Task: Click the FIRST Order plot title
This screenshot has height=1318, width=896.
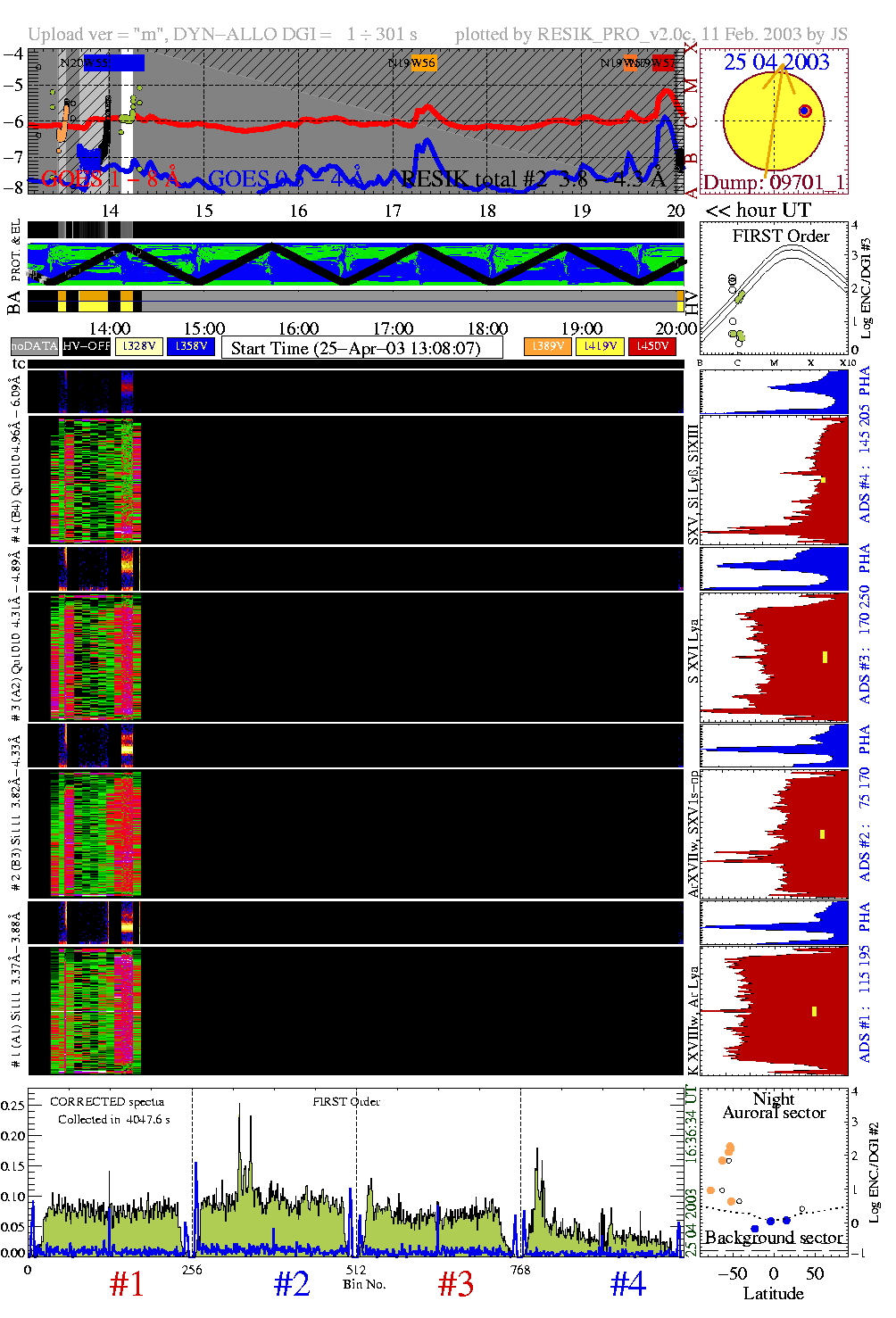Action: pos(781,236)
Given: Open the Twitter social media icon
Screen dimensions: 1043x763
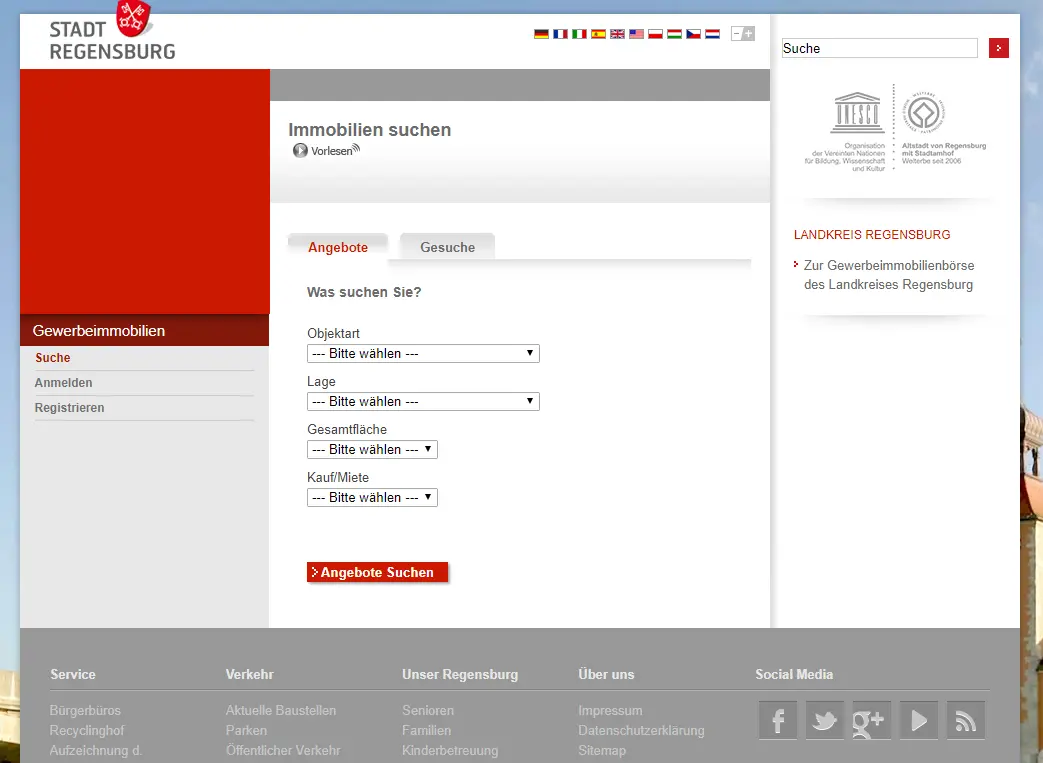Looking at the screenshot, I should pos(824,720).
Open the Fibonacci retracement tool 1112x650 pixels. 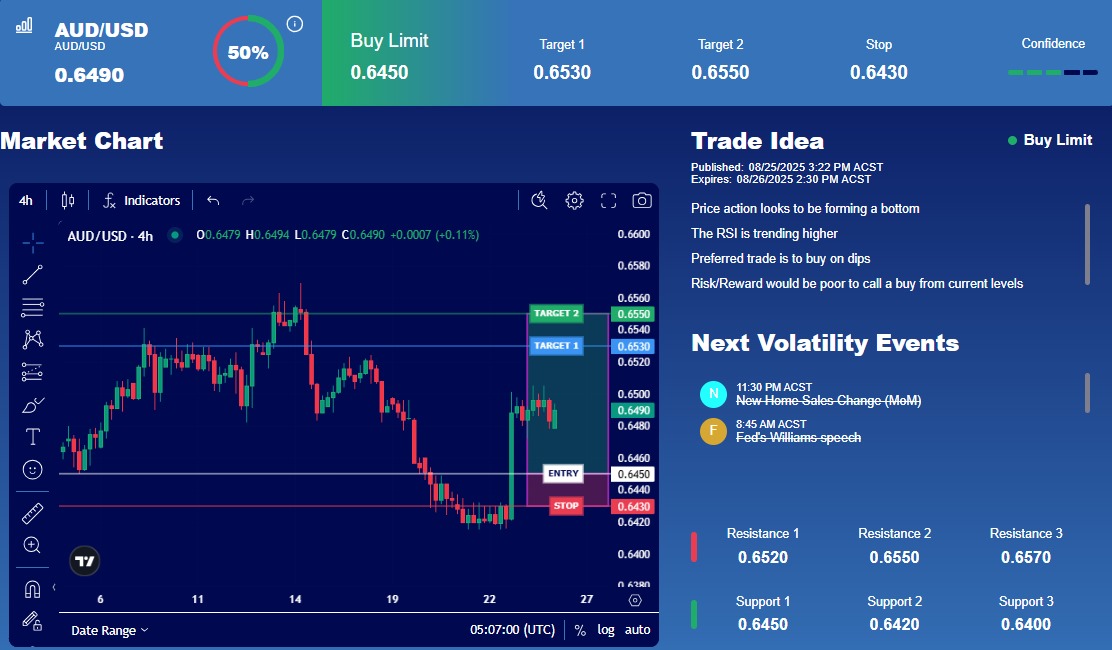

----------------------------------------

Exercise goal
Reproduce the material above verbatim, omitting the pictures.

Answer to this task
Task: Click the FIRST Order plot title
This screenshot has height=1318, width=896.
Action: pos(781,236)
Given: Open the Twitter social media icon
Screen dimensions: 1043x763
Looking at the screenshot, I should pos(824,720).
Open the Fibonacci retracement tool 1112x650 pixels. 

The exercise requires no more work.